Procellariiformes is an order of seabirds that comprises four families: the albatrosses, petrels and shearwaters, storm petrels, and diving petrels. Formerly called Tubinares and still called tubenoses in English, they are often referred to collectively as the petrels, a term that has been applied to all Procellariiformes, or more commonly all the families except the albatrosses.
Parrots, also known as psittacines /ˈsɪtəsaɪnz/, are birds of the roughly 393 species in 92 genera that make up the order Psittaciformes, found in most tropical and subtropical regions. The order is subdivided into three superfamilies: the Psittacoidea ("true" parrots), the Cacatuoidea (cockatoos), and the Strigopoidea (New Zealand parrots). Parrots have a generally pantropical distribution with several species inhabiting temperate regions in the Southern Hemisphere, as well.
Sandgrouse is the common name for Pteroclididae, a family of sixteen species of bird, members of the order Pteroclidiformes. They are traditionally placed in two genera. The two central Asian species are classified as Syrrhaptes and the other fourteen species, from Africa and Asia, are placed in the genus Pterocles.
Rheidae is a family of flightless ratite birds which first appeared in the Paleocene. It is today represented by the sole living genus Rhea, but also contains several extinct genera.

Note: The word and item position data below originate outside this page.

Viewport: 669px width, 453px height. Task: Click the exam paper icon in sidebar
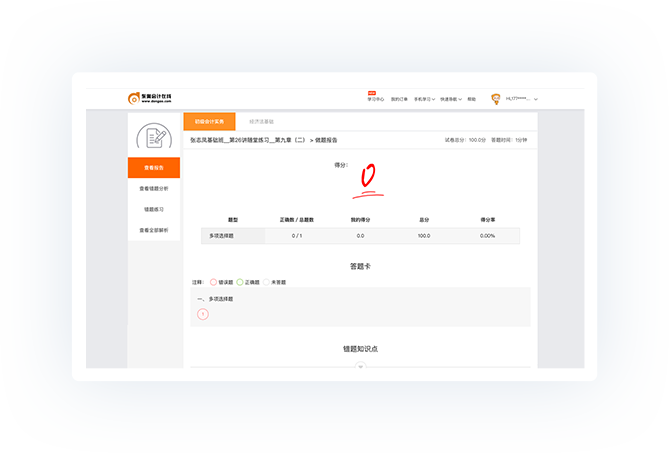pyautogui.click(x=154, y=136)
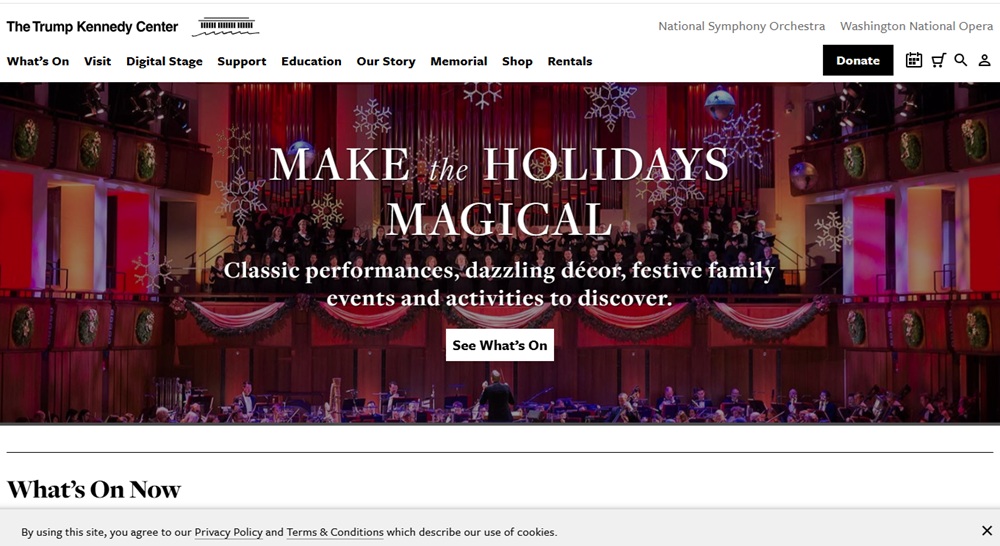Image resolution: width=1000 pixels, height=546 pixels.
Task: Click the search magnifier icon
Action: pos(961,61)
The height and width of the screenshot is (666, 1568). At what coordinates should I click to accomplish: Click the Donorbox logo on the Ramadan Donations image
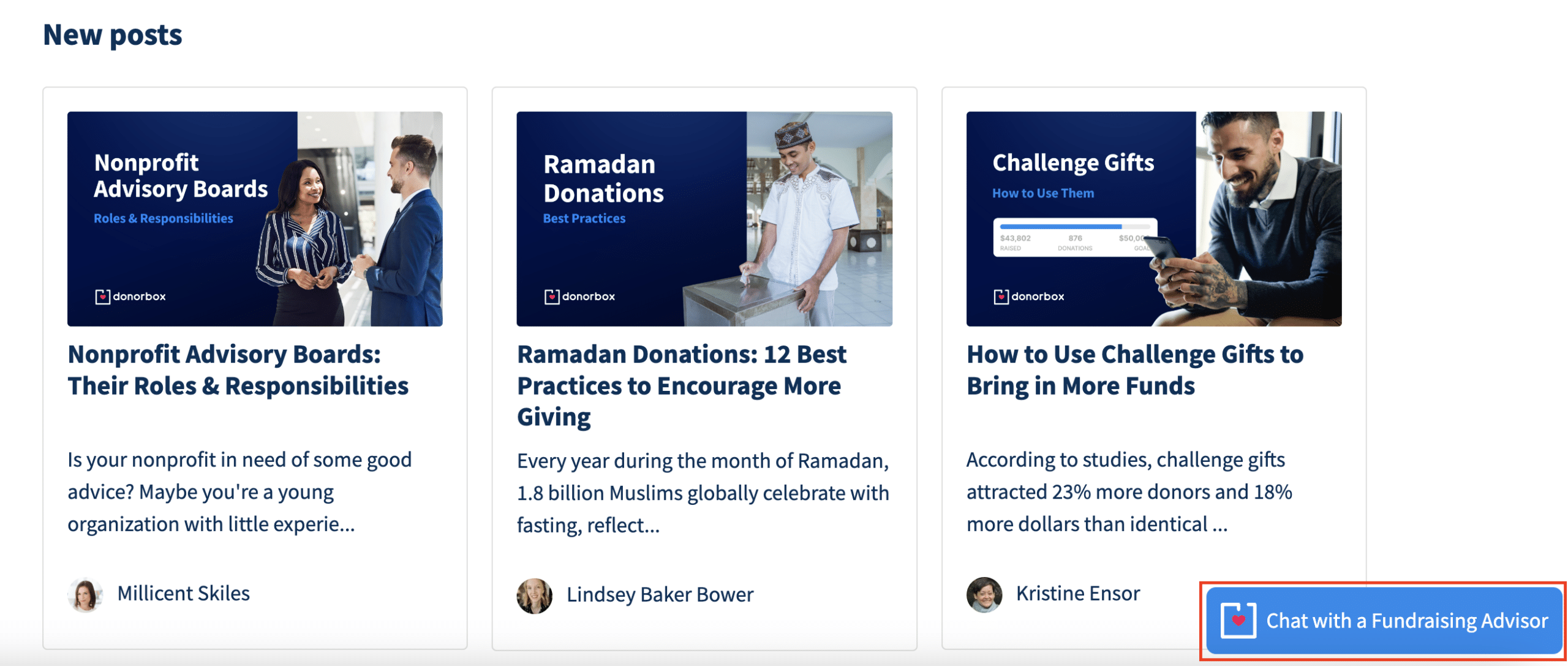pyautogui.click(x=579, y=297)
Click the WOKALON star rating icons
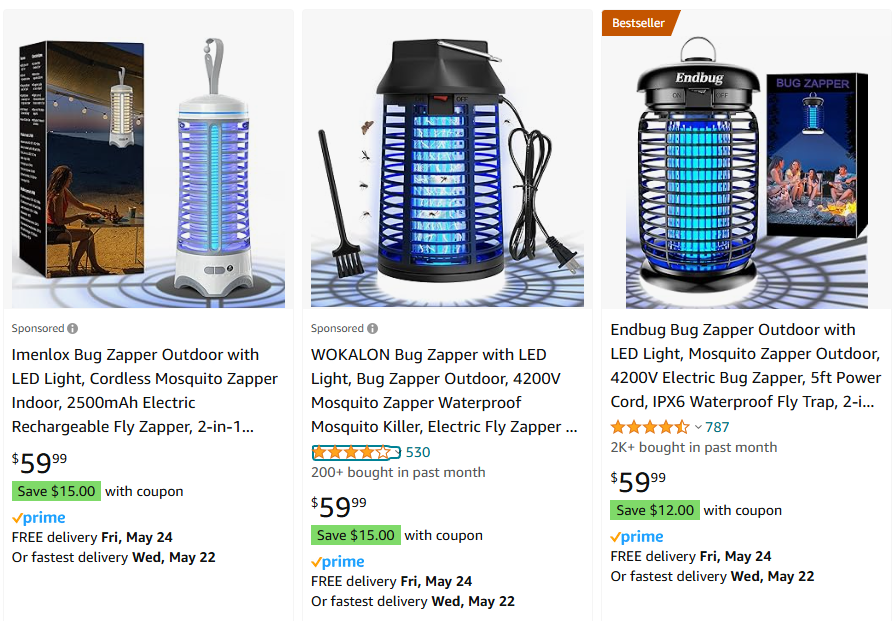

Penguins (order Sphenisciformes, family Spheniscidae) are a group of aquatic, flightless birds. They live almost exclusively in the Southern Hemisphere, with only one species, the Galapagos penguin, found north of the equator. Highly adapted for life in the water, penguins have countershaded dark and white plumage, and their wings have evolved into flippers. Most penguins feed on krill, fish, squid and other forms of sealife caught while swimming underwater.
Owls are birds from the order Strigiformes, which includes about 200 species of mostly solitary and nocturnal birds of prey typified by an upright stance, a large, broad head, binocular vision, binaural hearing, sharp talons, and feathers adapted for silent flight. Exceptions include the diurnal northern hawk-owl and the gregarious burrowing owl.
Struthionidae is a family of flightless ratite birds which first appeared during the Miocene epoch, though various Paleocene, Eocene and Oligocene ratites may belong tot his group. Traditionally the order Struthioniformes contained the world's ratites, but recent genetic analysis has found that the group is not monophletyic, as it paraphyletic in respect to the tinamous.
The order Suliformes is an order by the International Ornithologist's Union. In regard to the recent evidence that the traditional Pelecaniformes is polyphyletic, it has been suggested that the group be split up to reflect the true evolutionary relationships.
The trogons and quetzals are birds in the order Trogoniformes which contains only one family, the Trogonidae. The family contains 39 species in seven genera. The fossil record of the trogons dates back 49 million years to the Early Eocene. They might constitute a member of the basal radiation of the order Coraciiformes or be closely related to mousebirds and owls.